You could fix all of that by writing it around ExitStack, but in that case it's just a one-liner, and in fact the same one-liner that's the first thing in the ExitStack docs:

    with ExitStack() as stack:
        files = [stack.enter_context(open(fname)) for fname in filenames]

Or, for your exact example:

    with ExitStack() as stack:
        files = [stack.enter_context(open(f"file_{i}.bin", "wb")) for i in range(5)]
        for i, file_ in enumerate(files):
            file_.write(bytes(i.to_bytes(1, "little")))

Or, you don't even need to make a list here:

    with ExitStack() as stack:
        files = (stack.enter_context(open(f"file_{i}.bin", "wb")) for i in range(5))
        for i, file_ in enumerate(files):
            file_.write(bytes(i.to_bytes(1, "little")))

And that has the advantage that it can be easily rewritten to be a more unwieldy but easier for novices to follow, the same way as any other comprehension:

    with ExitStack() as stack:
        for i in range(5):
            file = stack.enter_context(open(f"file_{i}.bin", "wb")
            file_.write(bytes(i.to_bytes(1, "little")))

Anyway, as the docs for ExitStack say:

This is a relatively low level API that takes care of the details of correctly unwinding the stack of exit callbacks. It provides a suitable foundation for higher level context managers that manipulate the exit stack in application specific ways.
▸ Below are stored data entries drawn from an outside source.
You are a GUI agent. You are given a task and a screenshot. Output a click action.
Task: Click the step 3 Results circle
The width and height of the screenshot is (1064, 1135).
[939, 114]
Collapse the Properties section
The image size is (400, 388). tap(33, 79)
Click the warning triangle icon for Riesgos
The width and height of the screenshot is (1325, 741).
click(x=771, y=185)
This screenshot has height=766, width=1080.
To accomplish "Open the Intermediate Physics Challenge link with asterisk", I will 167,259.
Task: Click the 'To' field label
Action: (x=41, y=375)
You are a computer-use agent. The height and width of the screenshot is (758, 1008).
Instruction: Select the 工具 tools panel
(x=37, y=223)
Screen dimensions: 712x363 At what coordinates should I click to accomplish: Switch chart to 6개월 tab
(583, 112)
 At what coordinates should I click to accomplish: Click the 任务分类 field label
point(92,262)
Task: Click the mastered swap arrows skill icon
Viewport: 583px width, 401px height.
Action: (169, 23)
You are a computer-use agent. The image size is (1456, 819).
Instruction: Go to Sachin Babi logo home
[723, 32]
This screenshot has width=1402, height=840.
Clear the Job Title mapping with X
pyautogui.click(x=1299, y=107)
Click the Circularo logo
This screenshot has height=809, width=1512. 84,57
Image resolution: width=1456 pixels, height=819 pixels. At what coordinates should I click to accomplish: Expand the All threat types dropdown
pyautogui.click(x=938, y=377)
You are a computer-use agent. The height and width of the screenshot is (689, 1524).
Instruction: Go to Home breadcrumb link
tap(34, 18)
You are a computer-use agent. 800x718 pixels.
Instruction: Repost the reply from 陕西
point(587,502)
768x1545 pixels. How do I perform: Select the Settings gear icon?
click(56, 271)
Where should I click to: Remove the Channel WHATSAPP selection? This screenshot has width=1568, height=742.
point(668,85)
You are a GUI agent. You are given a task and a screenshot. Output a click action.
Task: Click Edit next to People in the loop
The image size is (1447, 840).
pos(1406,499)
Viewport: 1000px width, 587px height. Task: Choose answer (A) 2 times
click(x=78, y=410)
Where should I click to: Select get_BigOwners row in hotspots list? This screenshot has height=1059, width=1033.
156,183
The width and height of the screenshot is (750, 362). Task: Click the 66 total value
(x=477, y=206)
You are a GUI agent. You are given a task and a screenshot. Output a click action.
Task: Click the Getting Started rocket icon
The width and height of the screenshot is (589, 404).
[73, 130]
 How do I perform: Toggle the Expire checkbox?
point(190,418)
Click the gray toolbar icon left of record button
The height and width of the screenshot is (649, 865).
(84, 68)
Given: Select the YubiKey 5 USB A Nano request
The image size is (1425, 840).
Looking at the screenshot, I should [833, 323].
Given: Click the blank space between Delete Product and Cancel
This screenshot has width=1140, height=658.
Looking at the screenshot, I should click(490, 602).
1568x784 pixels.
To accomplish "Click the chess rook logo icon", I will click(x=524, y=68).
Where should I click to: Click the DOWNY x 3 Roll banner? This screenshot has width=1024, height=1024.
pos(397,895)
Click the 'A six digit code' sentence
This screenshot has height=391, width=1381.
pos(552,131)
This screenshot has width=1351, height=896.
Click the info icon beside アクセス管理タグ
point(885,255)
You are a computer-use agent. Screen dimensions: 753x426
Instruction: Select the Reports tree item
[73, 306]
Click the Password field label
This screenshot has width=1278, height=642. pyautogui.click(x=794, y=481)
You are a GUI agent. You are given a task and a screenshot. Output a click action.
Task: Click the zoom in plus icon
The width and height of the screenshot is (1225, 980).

And your desired API can be written by subclassing or delegating to an ExitStack without needing any advanced code, or any thought about failure handling:

    class itercontext(ExitStack):
        def __init__(self, *cms):
            self._contexts = []
            super().__init__()
            self._contexts.extend(self.enter_context(cm) for cm in cms)
        def __iter__(self):
            yield from self._contexts

… or, if you prefer to think about failure handling in the @contextmanager style:

    @contextmanager
    def itercontext(*cms):
        with ExitStack() as stack:
            contexts = [stack.enter_context(cm) for cm in cms]
            # It may take a comment to convince readers that there's nothing for try/finally to do here?
            yield contexts

There are a few convenience helpers that could be added to ExitStack to make these even easier to write, or even to make it usable out of the box for a wider range of scenarios. An enter_contexts(cms) function could make it clear exactly what failure does to the rest of the cms iterable. Or enter_contexts(*cms), which forces an iterator to be consumed before entering anything (as your example does). Or even __init__(*cms). It could expose its managers and/or contexts as an attribute. Ir could even be an iterable or sequence of its contexts. Then, you could just use ExitStack directly as your desired itercontext.

But I don't know that those are worth adding to ExitStack, or even to a higher-level wrapper in the stdlib. I think the real problem isn't that it's too hard for novices to do this themselves as-needed, it's that it's too hard for them to discover ExitStack, to grok what it does, and to realize how easy it is to expand on. Once they get that, they can write itercontext, and anything else they need, themselves. But until they do, they'll try to write what you wrote, and either get it wrong in far worse ways or just give up.

I'm not sure how to fix that. (More links to it in the docs, more examples in its own docs, rewrite the "low-level" sentence so it sounds more like an invitation than a warning,  a HOWTO, vigorous proselytizing…?) But I don't think adding one or two wrappers (or, worse, less-powerful partial workalikes) to the same module would help.